Judge of the Supreme Court of Victoria
- In office 6 March 1996 – 14 September 2003
- Nominated by: Jeff Kennett
- Appointed by: Richard McGarvie

Personal details
- Born: Rosemary Anne Norris 15 September 1933 Melbourne, Victoria, Australia
- Died: 8 August 2017 (aged 83) Richmond, Victoria, Australia
- Spouse: Peter Balmford
- Children: Christopher Balmford
- Education: University of Melbourne
- Profession: Jurist; Barrister; Solicitor;

= Rosemary Balmford =

Australian judge

Rosemary Anne Balmford (15 September 1933 – 8 August 2017) was an Australian judge, barrister, solicitor and legal academic. She was the first female judge of the Supreme Court of Victoria, and the first female lecturer in the law faculty of the University of Melbourne.

==Early life and education==
Balmford was born in 1933 in Melbourne. Her parents were Sir John Norris, also a barrister and Supreme Court judge, and Dame Ada Norris. Her mother taught her to read at the age of three, and she was educated at Presbyterian Ladies' College, Melbourne Church of England Girls' Grammar School, and the University of Melbourne where she resided at Janet Clarke Hall. At Melbourne, she was awarded the Supreme Court Prize in 1954 for achieving the highest examination scores in her year.

==Legal career==
In 1957, Balmford was appointed the first female lecturer in law at Melbourne Law School, the law faculty of the University of Melbourne. She would later write about her academic career in her memoir, A Funny Course for a Woman.

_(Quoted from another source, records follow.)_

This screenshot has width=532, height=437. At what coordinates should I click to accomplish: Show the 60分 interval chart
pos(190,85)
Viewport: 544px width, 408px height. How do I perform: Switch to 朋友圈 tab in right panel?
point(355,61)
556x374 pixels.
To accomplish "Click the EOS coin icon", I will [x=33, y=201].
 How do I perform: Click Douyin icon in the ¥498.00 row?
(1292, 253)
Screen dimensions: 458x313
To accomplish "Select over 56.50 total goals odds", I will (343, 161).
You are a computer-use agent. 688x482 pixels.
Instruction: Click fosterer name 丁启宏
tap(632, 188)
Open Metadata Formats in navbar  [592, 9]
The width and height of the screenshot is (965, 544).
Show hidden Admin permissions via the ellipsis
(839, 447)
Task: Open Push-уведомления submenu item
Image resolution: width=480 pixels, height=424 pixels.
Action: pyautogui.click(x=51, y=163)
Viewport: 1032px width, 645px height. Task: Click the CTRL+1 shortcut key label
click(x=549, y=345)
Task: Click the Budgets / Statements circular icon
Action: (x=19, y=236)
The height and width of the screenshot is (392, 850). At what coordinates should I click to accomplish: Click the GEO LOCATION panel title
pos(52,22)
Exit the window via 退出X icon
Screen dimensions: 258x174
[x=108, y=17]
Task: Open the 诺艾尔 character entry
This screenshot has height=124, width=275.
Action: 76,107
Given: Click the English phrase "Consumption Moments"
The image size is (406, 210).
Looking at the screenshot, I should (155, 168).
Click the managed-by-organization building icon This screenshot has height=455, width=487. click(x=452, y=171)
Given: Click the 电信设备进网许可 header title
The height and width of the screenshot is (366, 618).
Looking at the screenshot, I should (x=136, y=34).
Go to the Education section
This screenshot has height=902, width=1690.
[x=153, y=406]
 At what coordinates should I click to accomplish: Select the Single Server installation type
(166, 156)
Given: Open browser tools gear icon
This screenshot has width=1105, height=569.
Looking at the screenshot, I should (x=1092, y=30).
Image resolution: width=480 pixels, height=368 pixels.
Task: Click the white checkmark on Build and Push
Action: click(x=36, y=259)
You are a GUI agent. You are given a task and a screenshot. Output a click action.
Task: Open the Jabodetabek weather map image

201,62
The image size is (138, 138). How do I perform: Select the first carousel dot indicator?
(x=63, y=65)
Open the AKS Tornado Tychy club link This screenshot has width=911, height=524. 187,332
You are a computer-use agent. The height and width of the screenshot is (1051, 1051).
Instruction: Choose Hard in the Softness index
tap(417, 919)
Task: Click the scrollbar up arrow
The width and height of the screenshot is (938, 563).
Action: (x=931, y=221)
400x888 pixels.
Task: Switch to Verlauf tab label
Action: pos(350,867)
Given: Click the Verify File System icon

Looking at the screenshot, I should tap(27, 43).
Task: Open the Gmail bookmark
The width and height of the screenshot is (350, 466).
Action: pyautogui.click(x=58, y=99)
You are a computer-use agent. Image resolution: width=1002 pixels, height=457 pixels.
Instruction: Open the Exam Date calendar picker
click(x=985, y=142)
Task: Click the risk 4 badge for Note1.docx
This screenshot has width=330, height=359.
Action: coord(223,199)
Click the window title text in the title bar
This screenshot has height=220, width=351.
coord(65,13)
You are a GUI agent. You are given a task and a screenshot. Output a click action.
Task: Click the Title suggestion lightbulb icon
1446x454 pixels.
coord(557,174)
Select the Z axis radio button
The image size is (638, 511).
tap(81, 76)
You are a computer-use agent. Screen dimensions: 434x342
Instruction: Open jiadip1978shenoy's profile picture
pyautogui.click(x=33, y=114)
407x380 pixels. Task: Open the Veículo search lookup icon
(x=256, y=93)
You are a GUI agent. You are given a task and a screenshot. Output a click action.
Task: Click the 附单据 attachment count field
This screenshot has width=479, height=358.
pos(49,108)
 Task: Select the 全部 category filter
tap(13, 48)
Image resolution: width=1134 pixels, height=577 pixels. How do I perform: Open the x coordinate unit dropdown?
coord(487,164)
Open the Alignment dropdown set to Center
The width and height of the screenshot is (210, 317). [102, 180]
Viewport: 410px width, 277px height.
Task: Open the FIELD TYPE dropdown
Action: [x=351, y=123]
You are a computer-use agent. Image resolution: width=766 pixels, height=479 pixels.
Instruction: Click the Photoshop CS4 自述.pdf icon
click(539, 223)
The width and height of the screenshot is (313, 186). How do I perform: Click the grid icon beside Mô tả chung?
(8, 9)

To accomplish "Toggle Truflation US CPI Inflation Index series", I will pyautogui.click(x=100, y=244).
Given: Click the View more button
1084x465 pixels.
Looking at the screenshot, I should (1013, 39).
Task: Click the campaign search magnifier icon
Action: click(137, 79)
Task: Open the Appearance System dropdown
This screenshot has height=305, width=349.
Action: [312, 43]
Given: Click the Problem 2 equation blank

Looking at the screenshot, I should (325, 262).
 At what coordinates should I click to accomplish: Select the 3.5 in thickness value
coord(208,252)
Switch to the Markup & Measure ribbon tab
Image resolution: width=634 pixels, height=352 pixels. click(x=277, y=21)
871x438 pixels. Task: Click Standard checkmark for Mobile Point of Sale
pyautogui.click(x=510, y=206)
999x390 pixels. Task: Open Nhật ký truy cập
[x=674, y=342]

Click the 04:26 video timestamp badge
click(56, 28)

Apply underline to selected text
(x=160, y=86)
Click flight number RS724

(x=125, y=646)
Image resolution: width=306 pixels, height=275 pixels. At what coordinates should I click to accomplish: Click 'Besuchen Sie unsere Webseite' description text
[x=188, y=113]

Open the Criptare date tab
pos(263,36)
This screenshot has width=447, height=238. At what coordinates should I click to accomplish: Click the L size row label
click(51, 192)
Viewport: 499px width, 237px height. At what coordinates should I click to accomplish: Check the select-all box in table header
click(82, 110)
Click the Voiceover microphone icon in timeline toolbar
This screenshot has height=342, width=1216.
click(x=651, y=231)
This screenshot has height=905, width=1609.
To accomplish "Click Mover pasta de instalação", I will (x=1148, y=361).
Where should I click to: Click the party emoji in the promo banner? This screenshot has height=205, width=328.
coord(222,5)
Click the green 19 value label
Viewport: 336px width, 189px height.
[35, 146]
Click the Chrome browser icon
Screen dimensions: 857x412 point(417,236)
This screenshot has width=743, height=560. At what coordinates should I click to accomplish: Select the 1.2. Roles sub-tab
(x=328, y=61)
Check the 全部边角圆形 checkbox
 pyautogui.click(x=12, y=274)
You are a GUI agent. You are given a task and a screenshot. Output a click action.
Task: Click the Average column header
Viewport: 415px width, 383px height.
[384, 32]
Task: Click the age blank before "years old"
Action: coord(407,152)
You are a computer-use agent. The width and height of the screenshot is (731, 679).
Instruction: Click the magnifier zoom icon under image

She then joined the firm Whiting & Byrne as a solicitor and partner, where she met and married Peter Balmford in 1963. She returned to the University of Melbourne, working at the university's in-house legal department and studying a Master of Business Administration (MBA) degree.

As a member of the Equal Opportunity Board in the late 1970s, Balmford heard the landmark sex discrimination case Wardley v Ansett Transport Industries, when the board found that Ansett Airlines' refusal to employ pilot Deborah Wardley was illegal. In 1982, Balmford was appointed as a member of the Administrative Appeals Tribunal.

In 1993, Balmford served as the only woman on the bench of the County Court of Victoria, and in 1996, became the first woman to serve as a judge of the Supreme Court of Victoria.

==Ornithology==
In addition to her legal career, Balmford was a keen amateur naturalist, with a special interest in ornithology. She was secretary of the Royal Australasian Ornithologists Union from 1969 to 1972, and wrote several books about Australian birds, including A Bird Atlas of the Melbourne Region (1978) and The Beginner's Guide to Australian Birds (1990).

==Honours==
In 1998, Balmford was conferred with an Honorary Doctor of Laws (LLD) by Monash University.

In the 2012 Australia Day Honours, Balmford was made a Member of the Order of Australia (AM) for "service to the judiciary, the practice of law in Victoria, and to the study of ornithology".